BEGIN Supplied data

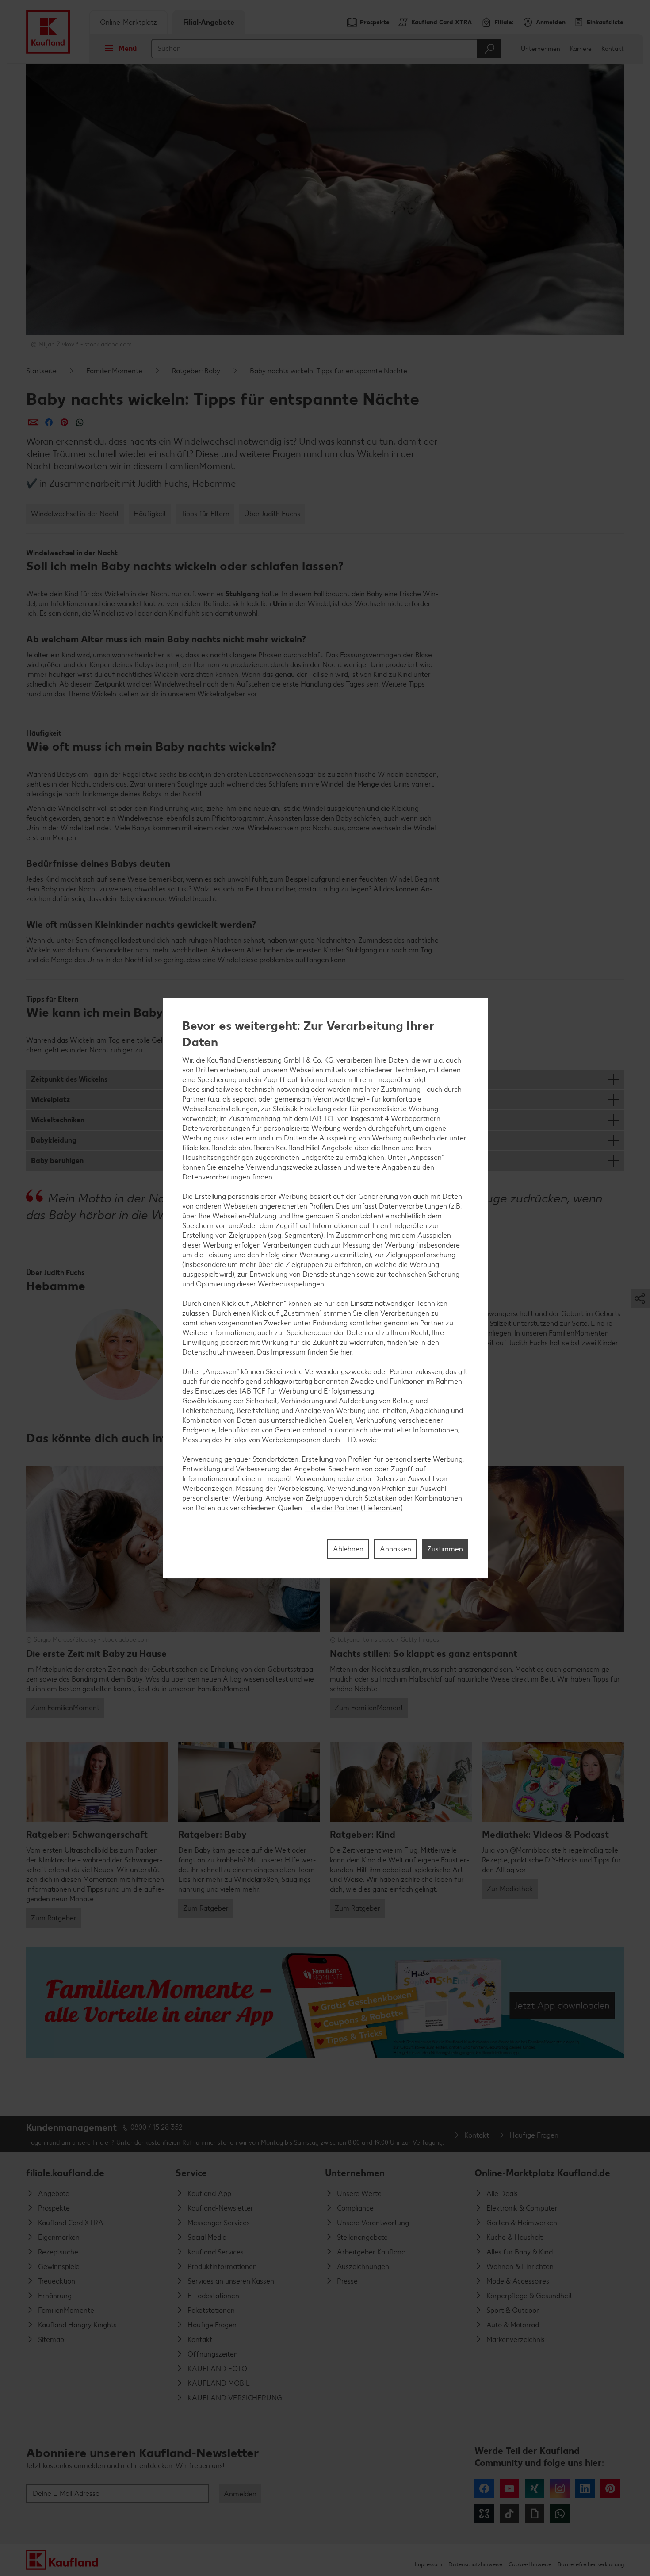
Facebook (484, 2488)
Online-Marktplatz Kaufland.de (542, 2172)
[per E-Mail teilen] (33, 422)
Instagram (560, 2488)
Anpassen (395, 1549)
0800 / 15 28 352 (156, 2127)
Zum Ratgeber (53, 1918)
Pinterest (610, 2488)
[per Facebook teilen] (49, 422)
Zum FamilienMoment (65, 1708)
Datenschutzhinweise (475, 2564)
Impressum (428, 2564)
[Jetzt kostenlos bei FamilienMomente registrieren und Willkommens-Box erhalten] (325, 2002)
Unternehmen (540, 49)
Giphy (534, 2513)
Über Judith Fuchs (272, 514)
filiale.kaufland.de (65, 2172)
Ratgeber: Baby (196, 371)
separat (244, 1099)
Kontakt (612, 49)
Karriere (581, 49)
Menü (128, 48)
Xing (534, 2488)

END Supplied data

Exercise: All records above should be duplicated exactly, with the pictures omitted.

Answer to the exercise:
Facebook (484, 2488)
Online-Marktplatz Kaufland.de (542, 2172)
[per E-Mail teilen] (33, 422)
Instagram (560, 2488)
Anpassen (395, 1549)
0800 / 15 28 352 (156, 2127)
Zum Ratgeber (53, 1918)
Pinterest (610, 2488)
[per Facebook teilen] (49, 422)
Zum FamilienMoment (65, 1708)
Datenschutzhinweise (475, 2564)
Impressum (428, 2564)
[Jetzt kostenlos bei FamilienMomente registrieren und Willkommens-Box erhalten] (325, 2002)
Unternehmen (540, 49)
Giphy (534, 2513)
Über Judith Fuchs (272, 514)
filiale.kaufland.de (65, 2172)
Ratgeber: Baby (196, 371)
separat (244, 1099)
Kontakt (612, 49)
Karriere (581, 49)
Menü (128, 48)
Xing (534, 2488)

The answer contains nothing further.